Sebaliknya vaksin meminimalisir risiko tersebut karena patogen telah dilemahkan, diuji coba, dan terjamin aman. Dengan vaksinasi, penyebaran infeksi kepada kelompok berisiko bisa ditekan dengan memilih kelompok kuat untuk dijadikan populasi kebal. Namun perlakuan ini nampaknya belum bisa diterapkan untuk kasus COVID-19 karena vaksinnya belum ditemukan.
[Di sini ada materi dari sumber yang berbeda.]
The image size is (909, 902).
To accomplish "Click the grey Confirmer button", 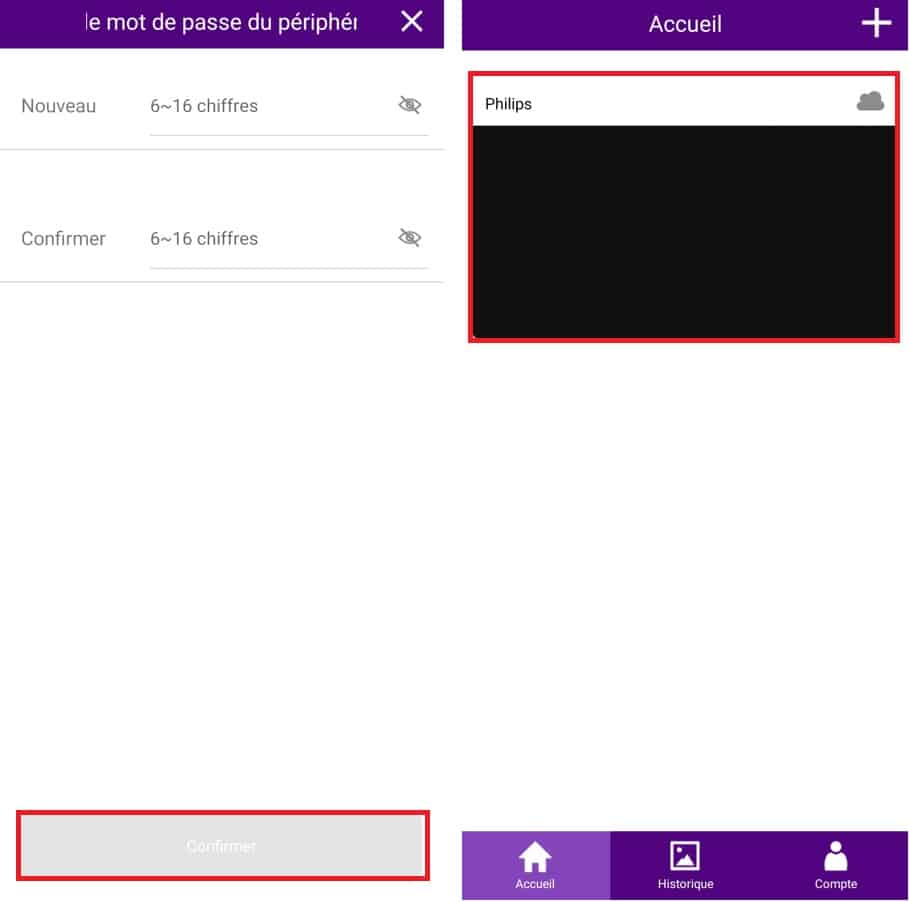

Di Indonesia, berdasarkan data Badan Pusat Statistik (BPS) jumlah penduduk lansia di Indonesia berkisar 10 persen. Dengan asumsi tersebut pemodelan kelompok rentan yang harus mendapat penanganan khusus mencapai 18,2 juta jiwa. Jumlah tersebut belum ditambah kelompom rentan lainnya yang memiliki penyakit bawaan seperti hipertensi, diabetes, kanker, HIV, dll. Sementara jika dihitung dari persentase kematian akibat COVID-19 sebesar 8,9 persen, maka Indonesia akan kehilangan sekitar 16 juta jiwa dari total 182 juta jiwa yang terinfeksi.
Jika diasumsikan serupa wabah flu spanyol yang datang dalam tiga gelombang, maka tiap gelombang COVID-19 bisa memakan korban meninggal lebih dari 5 juta orang. Tentu kita tak mau statistik tersebut menjadi kenyataan.
Dari sudut pandang epidemiologis, tingkat infeksi COVID-19 harus diturunkan setara flu, sekitar 1,3 orang.
Langkahnya dilakukan dengan menciptakan jarak interaksi dan mengurangi kontak sehingga jumlah orang yang terinfeksi bisa ditekan.
Pola interaksi semacam ini harus terus dipertahankan sampai wabah usai atau vaksin ditemukan. Ketika saat itu tiba kita bisa merayakannya dengan kembali bekerja, bertemu keluarga, atau sekadar nongkrong bersama teman.